Remember to thank Indonesia for the clean air!
The haze season will be arriving soon, and if Indonesian authorities live up to their promise, Singaporeans can finally expect clearer skies this year.
In an ASEAN meeting yesterday, Indonesian officials assured their Southeast Asian neighbours that this year’s haze situation was still under control. In an interview with Channel NewsAsia, Malaysia’s Minister of Natural Resources and Environment Wan Junaidi Tuanku Jaafar said:
“The roadmap seems to be working. There wasn’t much haze in 2016, there were maybe two days of haze. Indonesia has assured us that this year will be like last year.”
This isn’t the first time Indonesia has made such a promise though. Earlier in April, South Sumatran governor Alex Noerdin and head of Indonesia’s Peatland Restoration Agency Nazir Foead both made bold pledges that there will be no or minimal haze during the expected period this year.
That said, Singapore had a small scare earlier this year on April 21st when our PSI hit a moderate range of 95, but apparently, it was our fault.
As we slowly creep towards the month of June – the beginning of the dry monsoon season – it’s looking good: Singapore’s PSI range for the past 24 hours has been 31-47, which puts us in the good and healthy range.

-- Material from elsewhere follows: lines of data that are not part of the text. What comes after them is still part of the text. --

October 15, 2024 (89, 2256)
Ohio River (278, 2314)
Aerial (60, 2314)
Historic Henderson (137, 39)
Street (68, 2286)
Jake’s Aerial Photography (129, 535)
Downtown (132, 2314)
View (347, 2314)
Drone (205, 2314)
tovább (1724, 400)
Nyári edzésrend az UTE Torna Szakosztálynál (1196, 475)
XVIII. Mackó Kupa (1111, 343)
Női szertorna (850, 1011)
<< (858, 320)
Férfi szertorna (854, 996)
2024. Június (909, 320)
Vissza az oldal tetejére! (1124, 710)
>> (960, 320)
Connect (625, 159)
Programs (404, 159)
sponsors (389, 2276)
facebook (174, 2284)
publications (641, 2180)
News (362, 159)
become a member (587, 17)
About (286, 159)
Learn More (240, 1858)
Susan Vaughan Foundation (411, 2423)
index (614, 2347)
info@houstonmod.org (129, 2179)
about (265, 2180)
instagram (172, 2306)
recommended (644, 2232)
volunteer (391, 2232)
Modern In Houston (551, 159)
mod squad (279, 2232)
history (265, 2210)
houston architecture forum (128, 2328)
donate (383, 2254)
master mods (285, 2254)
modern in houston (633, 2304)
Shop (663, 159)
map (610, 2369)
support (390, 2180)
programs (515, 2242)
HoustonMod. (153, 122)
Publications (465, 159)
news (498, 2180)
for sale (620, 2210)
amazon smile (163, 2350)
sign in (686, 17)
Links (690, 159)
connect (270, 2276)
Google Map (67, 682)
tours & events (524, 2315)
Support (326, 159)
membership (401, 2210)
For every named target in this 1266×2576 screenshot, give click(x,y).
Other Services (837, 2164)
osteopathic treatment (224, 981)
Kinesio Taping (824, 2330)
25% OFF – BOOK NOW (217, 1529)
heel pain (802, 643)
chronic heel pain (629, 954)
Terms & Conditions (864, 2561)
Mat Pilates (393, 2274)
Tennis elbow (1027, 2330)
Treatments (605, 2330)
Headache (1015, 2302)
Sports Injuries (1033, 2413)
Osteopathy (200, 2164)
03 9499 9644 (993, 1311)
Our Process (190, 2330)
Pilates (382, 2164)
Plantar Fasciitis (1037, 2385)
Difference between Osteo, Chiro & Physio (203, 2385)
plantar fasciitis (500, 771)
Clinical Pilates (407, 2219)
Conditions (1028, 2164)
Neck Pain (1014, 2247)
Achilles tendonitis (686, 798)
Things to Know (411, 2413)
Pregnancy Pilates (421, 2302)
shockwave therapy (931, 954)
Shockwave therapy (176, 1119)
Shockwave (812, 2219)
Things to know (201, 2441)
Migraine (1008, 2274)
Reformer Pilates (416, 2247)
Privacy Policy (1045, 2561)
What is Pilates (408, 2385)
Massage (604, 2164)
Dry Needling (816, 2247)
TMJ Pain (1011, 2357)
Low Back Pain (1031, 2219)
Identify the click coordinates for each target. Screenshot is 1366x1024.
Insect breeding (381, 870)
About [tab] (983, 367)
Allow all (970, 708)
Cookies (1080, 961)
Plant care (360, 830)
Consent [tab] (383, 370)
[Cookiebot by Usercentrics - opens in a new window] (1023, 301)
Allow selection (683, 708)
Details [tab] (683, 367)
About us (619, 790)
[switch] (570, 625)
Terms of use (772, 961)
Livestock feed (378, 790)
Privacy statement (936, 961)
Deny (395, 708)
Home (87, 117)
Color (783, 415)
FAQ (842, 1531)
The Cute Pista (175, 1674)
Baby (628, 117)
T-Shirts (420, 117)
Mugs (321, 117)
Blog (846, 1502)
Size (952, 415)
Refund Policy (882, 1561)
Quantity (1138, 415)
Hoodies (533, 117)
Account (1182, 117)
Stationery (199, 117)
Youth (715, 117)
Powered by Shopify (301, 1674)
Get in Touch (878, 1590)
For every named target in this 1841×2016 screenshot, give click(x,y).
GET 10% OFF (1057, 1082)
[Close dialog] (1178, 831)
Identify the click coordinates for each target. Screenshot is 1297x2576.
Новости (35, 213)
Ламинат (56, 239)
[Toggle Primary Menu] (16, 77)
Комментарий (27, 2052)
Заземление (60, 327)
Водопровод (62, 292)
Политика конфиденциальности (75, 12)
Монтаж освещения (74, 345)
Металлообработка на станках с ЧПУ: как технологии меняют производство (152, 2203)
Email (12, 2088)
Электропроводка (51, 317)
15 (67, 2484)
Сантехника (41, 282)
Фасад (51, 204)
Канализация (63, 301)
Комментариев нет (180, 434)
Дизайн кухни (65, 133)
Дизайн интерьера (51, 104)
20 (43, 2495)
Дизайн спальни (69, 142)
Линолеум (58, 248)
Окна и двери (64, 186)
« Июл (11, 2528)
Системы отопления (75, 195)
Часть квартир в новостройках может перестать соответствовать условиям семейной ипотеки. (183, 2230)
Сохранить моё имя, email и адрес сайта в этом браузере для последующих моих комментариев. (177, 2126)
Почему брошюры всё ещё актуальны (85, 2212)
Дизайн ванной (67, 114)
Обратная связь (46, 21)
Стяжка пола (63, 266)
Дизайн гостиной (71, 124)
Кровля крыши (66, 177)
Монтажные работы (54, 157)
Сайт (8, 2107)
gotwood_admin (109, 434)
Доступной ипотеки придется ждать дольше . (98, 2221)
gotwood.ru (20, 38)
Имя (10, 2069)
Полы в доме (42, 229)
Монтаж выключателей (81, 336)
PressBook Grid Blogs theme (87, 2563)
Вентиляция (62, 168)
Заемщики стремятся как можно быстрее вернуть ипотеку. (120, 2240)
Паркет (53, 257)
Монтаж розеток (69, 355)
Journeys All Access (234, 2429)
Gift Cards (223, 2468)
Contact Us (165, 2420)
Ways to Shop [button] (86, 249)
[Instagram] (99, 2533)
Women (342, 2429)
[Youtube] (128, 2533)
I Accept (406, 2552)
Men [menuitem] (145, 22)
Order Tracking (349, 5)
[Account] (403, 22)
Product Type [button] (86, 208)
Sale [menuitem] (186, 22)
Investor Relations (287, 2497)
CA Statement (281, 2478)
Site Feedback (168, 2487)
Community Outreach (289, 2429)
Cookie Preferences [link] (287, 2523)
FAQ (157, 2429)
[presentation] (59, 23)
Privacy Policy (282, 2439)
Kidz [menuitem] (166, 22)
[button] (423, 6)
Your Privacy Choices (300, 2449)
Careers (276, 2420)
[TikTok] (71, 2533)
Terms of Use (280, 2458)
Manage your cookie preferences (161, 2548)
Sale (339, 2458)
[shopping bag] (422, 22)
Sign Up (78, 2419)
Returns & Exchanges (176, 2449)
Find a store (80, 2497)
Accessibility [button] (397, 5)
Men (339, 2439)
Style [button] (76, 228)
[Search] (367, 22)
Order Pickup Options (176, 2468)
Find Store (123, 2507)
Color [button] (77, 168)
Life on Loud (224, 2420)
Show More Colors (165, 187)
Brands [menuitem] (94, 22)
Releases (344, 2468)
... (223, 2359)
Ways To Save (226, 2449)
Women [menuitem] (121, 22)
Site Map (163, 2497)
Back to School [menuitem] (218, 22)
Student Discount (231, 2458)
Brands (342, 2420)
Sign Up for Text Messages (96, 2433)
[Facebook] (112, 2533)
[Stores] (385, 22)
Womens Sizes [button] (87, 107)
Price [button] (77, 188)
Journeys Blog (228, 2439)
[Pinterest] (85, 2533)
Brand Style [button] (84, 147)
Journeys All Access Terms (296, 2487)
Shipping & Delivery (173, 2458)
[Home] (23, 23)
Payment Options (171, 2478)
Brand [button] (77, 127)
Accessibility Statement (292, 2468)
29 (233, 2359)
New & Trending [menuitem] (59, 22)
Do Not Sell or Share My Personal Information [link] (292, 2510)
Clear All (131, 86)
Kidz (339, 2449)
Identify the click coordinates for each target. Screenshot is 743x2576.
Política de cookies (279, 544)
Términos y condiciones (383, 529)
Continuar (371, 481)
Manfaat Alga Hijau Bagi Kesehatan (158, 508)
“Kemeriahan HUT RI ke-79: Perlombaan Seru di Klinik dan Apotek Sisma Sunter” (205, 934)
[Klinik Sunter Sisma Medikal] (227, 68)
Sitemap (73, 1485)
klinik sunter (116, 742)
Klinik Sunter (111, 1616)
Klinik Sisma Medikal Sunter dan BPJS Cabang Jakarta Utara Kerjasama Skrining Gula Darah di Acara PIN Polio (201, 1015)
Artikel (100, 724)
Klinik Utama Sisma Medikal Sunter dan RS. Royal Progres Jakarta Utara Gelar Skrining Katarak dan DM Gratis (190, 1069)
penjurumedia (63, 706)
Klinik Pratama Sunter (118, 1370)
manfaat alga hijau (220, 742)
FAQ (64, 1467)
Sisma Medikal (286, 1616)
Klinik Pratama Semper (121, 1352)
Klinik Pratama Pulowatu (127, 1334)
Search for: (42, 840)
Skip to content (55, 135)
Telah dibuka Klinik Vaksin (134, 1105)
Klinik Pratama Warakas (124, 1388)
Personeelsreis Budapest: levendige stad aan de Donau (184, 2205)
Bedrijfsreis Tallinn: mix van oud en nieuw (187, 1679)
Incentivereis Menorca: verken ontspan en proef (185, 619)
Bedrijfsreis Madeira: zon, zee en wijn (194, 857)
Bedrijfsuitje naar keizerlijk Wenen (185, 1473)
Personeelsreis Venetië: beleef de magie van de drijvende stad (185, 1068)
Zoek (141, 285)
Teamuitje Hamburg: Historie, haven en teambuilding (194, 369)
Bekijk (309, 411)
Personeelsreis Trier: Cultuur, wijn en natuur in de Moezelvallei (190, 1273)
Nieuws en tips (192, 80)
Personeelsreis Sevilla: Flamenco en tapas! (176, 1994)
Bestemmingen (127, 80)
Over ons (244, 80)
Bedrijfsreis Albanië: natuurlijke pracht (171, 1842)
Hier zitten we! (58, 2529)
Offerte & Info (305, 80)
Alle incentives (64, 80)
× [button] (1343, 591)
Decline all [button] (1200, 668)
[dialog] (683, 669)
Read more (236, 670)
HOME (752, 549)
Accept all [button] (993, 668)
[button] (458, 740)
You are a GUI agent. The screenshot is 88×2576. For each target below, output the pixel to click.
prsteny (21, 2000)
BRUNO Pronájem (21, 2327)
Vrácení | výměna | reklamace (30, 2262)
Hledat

So, don’t forget to say thank you to Indonesia for the clean air!
Haze, Our Old Familiar Friend
As we potentially bid a (very welcome) goodbye to the natural hindrance that is the haze, let’s take a look back at Singapore’s unhealthy annual relationship with regional air pollution.
The haze happens annually during the dry monsoon season, when Indonesian plantations carry out their usual slash and burn method of deforestation in areas like Sumatra, Kalimantan, and Borneo.
Last year in late August, the haze returned to Singapore as the PSI levels slowly creeped over 100 , and even reached a 3-hour PSI rating of 215. Apart from enduring a few weeks of of hazy skylines and irritated eyes, Singaporeans were relatively resistant to last year’s haze.
However, the one that hit Singapore hard was in August 2015. With PSI levels reaching a high of 341 – which placed it in the hazardous range – Singapore was in for a rough season that lasted for a few months.
Oh, and we suddenly lost our stunning skyline.
Football games were cancelled, and even large scale international sporting events were under threat. The famous F1 Grand Prix in Singapore was nearly removed from the calendar, and several FINA World Swimming World Cup events were cancelled.
Two years have passed, and we could be finally enjoying Singapore’s clearest haze season this year. The ball is in your court Indonesia.